Un mois après son inauguration, le nouveau musée a déjà
accueilli 140.000 personnes. Reportage.
Lens, Lens. Trois
minutes d'arrêt, dit le contrôleur de la SNCF, calme et droit sous sa casquette
de travers. Il y aurait à la base cette idée de politique de décentralisation à
l'instar de la Tate Liverpool ou du Guggenheim
de Bilbao. Après le Centre Pompidou à Metz, Le
Louvre à Lens. Alors, c'est parti et le temps se fond
dans l'espace: dès la sortie de la gare, les maisons de briques rouges vous
accueillent et vous plongent, rudes, dans l'ambiance du Pas-de-Calais, des
corons, au beau passé minier. Elles ne sont pas laides, ces constructions, mais
elles sont, style Art déco, avouons-le, quelque peu déprimantes. Joyeuses
fêtes. Sur la gauche, donc, à la sortie de la gare, une gentille navette
gratuite attend le visiteur: Lens n'est pas peu fière de son Louvre «hors les
murs». C'est que Lens compte sur son nouveau musée pour se redonner le moral,
se refaire la cerise. «C'est notre Annapurna!», dit le chauffeur de bus. Une si
bonne idée…
L'arrivée au musée,
construction imaginée par l'agence
d'architecture japonaise Sanaa, est
impressionnante. Elle sent encore le chalumeau, elle sent la beauté verrière, quelle remarquable muséographie! Nous y sommes donc mais en ce dimanche, à deux jours de
Noël, malheureusement, bien peu de monde.
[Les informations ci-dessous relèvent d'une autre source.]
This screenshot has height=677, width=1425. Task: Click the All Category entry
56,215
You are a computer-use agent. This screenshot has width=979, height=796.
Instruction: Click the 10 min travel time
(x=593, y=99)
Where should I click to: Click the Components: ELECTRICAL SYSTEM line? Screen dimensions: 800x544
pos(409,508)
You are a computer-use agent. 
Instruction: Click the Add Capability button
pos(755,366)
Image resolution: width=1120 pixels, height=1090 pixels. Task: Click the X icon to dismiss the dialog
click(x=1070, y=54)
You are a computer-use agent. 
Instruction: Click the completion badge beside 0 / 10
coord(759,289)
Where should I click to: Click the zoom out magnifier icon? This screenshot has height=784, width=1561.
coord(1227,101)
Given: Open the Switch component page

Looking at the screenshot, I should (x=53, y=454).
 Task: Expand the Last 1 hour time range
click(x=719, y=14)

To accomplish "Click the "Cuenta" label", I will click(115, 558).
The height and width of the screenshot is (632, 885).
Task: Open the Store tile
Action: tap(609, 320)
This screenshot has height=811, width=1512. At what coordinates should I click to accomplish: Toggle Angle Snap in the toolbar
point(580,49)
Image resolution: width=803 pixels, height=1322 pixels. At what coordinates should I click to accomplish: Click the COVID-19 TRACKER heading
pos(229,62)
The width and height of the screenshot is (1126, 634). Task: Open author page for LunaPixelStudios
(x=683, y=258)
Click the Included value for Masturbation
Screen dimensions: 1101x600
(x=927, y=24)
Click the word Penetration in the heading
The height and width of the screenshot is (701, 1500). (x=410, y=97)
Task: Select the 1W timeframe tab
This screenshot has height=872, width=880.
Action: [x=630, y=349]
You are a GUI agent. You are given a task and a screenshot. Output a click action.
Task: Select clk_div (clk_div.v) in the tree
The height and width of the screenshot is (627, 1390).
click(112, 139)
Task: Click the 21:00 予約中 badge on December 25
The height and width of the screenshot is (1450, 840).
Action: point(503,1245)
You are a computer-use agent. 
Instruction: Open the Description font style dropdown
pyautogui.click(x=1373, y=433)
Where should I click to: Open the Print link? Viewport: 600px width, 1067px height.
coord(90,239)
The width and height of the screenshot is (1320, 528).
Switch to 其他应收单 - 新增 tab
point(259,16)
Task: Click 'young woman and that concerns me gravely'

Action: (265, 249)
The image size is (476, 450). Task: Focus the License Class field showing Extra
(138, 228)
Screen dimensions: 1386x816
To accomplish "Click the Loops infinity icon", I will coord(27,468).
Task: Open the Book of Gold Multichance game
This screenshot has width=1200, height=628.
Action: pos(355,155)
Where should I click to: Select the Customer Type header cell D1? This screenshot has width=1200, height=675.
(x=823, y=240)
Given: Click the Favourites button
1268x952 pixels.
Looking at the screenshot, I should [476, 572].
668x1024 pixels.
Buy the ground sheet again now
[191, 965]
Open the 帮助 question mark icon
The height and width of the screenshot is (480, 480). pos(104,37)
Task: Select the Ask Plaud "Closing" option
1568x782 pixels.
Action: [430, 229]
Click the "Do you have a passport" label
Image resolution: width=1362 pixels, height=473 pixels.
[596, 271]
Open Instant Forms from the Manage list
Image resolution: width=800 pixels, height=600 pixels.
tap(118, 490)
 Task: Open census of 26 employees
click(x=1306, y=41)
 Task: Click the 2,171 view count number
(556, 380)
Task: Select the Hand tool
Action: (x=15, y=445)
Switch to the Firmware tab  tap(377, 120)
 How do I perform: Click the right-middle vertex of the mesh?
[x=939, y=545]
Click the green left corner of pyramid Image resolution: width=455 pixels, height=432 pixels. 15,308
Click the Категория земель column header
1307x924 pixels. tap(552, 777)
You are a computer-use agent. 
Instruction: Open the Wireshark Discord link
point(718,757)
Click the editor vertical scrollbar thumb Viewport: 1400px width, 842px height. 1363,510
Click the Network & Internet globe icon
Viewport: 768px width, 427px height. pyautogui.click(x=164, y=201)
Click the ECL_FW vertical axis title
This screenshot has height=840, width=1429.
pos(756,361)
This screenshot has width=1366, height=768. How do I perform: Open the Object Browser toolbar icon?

Cette femme, par exemple, qui passe
le portique de sécurité: «Vous avez un parapluie?», lui demande un agent. «Non,
j'ai une baguette de pain». On lui rétorque: «Vous savez qu'il est interdit de
casser la croûte dans les galeries? “Ah oui, à cause des miettes!»,
répond-elle. La femme, privée de son quignon, y va plutôt gaiement et se dirige
direct vers La liberté guidant le peuple de Delacroix, le
clou du spectacle, en sang et en or.
«Ah, ça n'a pas vieilli!»
Avant d'y accéder,
tout une avenue qui nous guide dans le temps. Commence ainsi la visite,
grandiose. Des enfants, ici et là, qui jouent, bien sûr, et qui s'endorment,
malheureux d'ennui, sur des bancs en cuir. Il y en a un, 5 ans à tout casser,
qui tout charmant, bonnet de père Noël sur la tête, caresse les pieds froids de
D'Alembert sculpté par Félix Lecomte. Une femme handicapée s'interroge sur le portrait de Diderot signé Fragonard. Une guide lui apprend qu'il ne s'agit pas, en fait, de
l'écrivain. Le tableau a été rebaptisé: Figure de fantaisie.
Et ce groupe
d'adolescentes devant la sculpture d'un Jupiter châtré: il a une lance brisée
par le temps dans la main. Une des jeunes filles à sa copine: «Regarde, il n'a
pas de b…?» L'autre: «Si, il a son dard, si tu regardes bien, dans sa main
gauche!» Un peu plus loin, un père dit à sa fille que Rubens avait plus le sens
des couleurs que Raphaël. Tout fiérot, un homme confie à sa femme, en admirant le
saint Sébastien assez érotique de Pietro di Cristoforo Vannucci dit Le
Perugin: «Ah, ça n'a pas vieilli! Ça, c'est de la peinture à l'huile ou je ne
m'y connais pas! Les couleurs sont assez gaies, tu ne trouves pas, chérie?» Un
peu plus tard, deux petits vieux en cardigan et pantalon velours côtelé, casque
de l'audioguide sur les oreilles, parlent si fort qu'on entend qu'eux. Ils
s'entretiennent de dinde et de marrons tout en contemplant la Sainte Annede
Léonard de Vinci.
Ainsi va la vie d'un
musée. Il y a beaucoup de Hollandais. Il y a beaucoup d'Italiens et
d'Espagnols. Quelques Allemands. Des Belges, bien sûr. Eh oui! il y a aussi des
Belges qui viennent en France. Comme quoi, tout n'est pas perdu.